# JOBS
(1) In the article on SPIRE's investment in human capital, how many members does each full-time employee serve?
(2) List every person named in the article on SPIRE's investment in human capital.
(3) Carry the article on SPIRE's investment in human capital forward from its final sentence.

# DOCUMENT
━━━━

An Investment In Human Capital
“Because of our size and the complexity of our operation, we have an obligation to the membership to get people on board who have the skills or the ability to develop the skills SPIRE needs to succeed,” says Jeff Streiffer, vice chair of SPIRE’s board of directors.
And as part of its HR strategy, SPIRE has taken a keener interest in the acquisition, training, and assessment of individuals at every level.
Part 1 — Employees
The lessons gained in the recession have stuck with SPIRE from an operational perspective. Although recent successes have lessened the financial pressures and opened new doors, ongoing economic and regulatory challenges mean the credit union must continue to get the most out of every available resource.
“I’m a strong believer that we do not blame poor service on an extra piece of paperwork or regulations,” Stoltz says. “When we serve our members, we should avoid using outside issues as a crutch for longer wait times on a loan app or poor service at the counter.”
Each of SPIRE’s 147 full-time employees serve 438 members versus a peer average of 348, according to Callahan & Associates’ Peer-to-Peer analytics, without sacrificing either service or loan generation to get there.
“For the most part, our employees are universal,” Eaton says. “But we’ve found that the success of this model depends on both the size and makeup of the organization as well as your rate of employee turnover.”
Part 2 — Executives
Siloed thinking doesn’t just affect the front line, it can be equally rampant in the corner office. That’s why SPIRE has retooled its communication structure for executives so no one party or group of interests dominates the process of putting together a compelling vision for the organization. Each August, Stoltz goes on a group session listening tour. The tour includes one-on-one time with the board as well as mid- and lower-level managers, and although the vice presidents are in attendance at these sessions, they remain silent and allow their employees to provide unfiltered feedback.
Likewise, Executive Vice President Stan Edwards holds his own group sessions with the vice presidents. Stoltz does not attend these meetings, which allows his team to have a more off-the-cuff discussion.

━━━━

# SOURCE MATERIAL
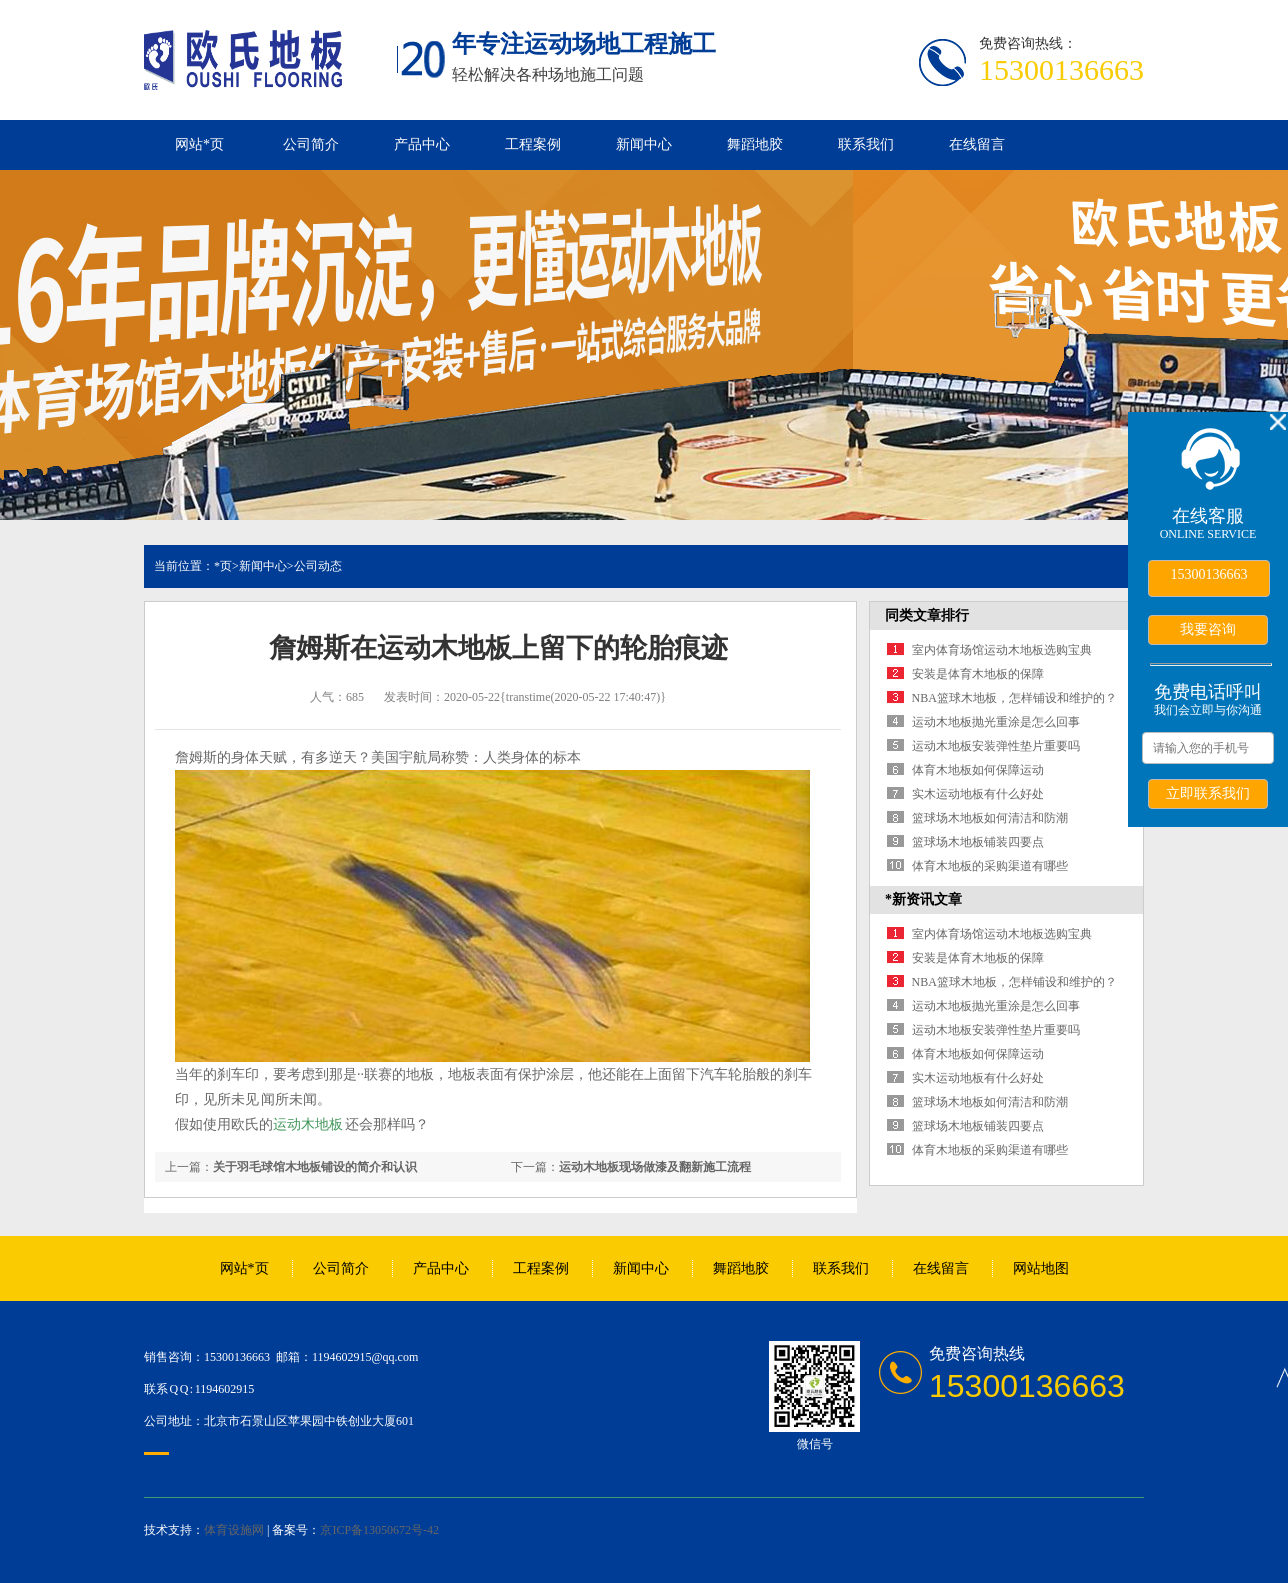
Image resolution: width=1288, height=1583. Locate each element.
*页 (223, 566)
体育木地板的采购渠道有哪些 (990, 866)
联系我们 (866, 144)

━━━━

# TASK RESULTS
(1) Each full-time employee serves 438 members, versus a peer average of 348.

(2) Jeff Streiffer, Stoltz, Eaton, Stan Edwards

(3)
“We match up the best insights from these sessions to see where our VPs and other groups, as well as we as a team, feel we should go,” Stoltz says.
During an all staff meeting on Presidents’ Day, credit union management educates the entire staff on the year’s key issues and initiatives. SPIRE also shares this information with members during its annual member appreciation day event.
Part 3 — The Board
The board at SPIRE is about as diverse as they come. And that’s a trait the credit union wants to develop in the years ahead.
“My saying is “If we’re not here, who can we help?” so I personally put on more of a business hat than a co-op hat,” says Jim Taglia, board member. “But we also have an engineer, an attorney, and a couple of people that were in human resources, so we all look at things a little bit differently.”
In addition to studying traditional board packets and high-level updates from the CEO, the board is also expected to stay apprised of both industry-specific as well as general events, publications, and resources according to their personal interests and strengths.
“Because I’m a lawyer, I pay particular attention to the legal side,” Streiffer says. “I’ll take newsletters from my industry and webinars on the latest with the Consumer Financial Protection Bureau or Dodd-Frank and share those with management so everyone is up to speed from a regulatory perspective.”
The board has also become more involved in building its own transition strategy as well as a self-appraisal process. Term limits have proven to be a successful tool in creating a balance between fresh perspectives and seasoned, experience directors, says Stoltz. The next step for the credit union will be to develop volunteer channels outside the traditional board structure that can serve as a source for qualified board candidates when an opening becomes available.
Part 4 — Bringing It All Together
“As we continue to grow, we want to better understand where there are gaps in our institutional skill set so when we recruit for any of these roles, there’s some intent to whom we bring aboard and why,” Stoltz says.
We want to better understand where there are gaps in our institutional skill set so when we recruit for any of these roles, there’s some intent to whom we bring aboard and why.
Every employee at SPIRE now participates in the StregthsFinders assessment program, which highlights a person’s top five dominant strengths out of a total range of approximately 34 different profiles. The credit union also offers two hours of coaching with a program specialist so employees can improve the traits they have, diversify their skills, or simply discuss any personal or professional issues.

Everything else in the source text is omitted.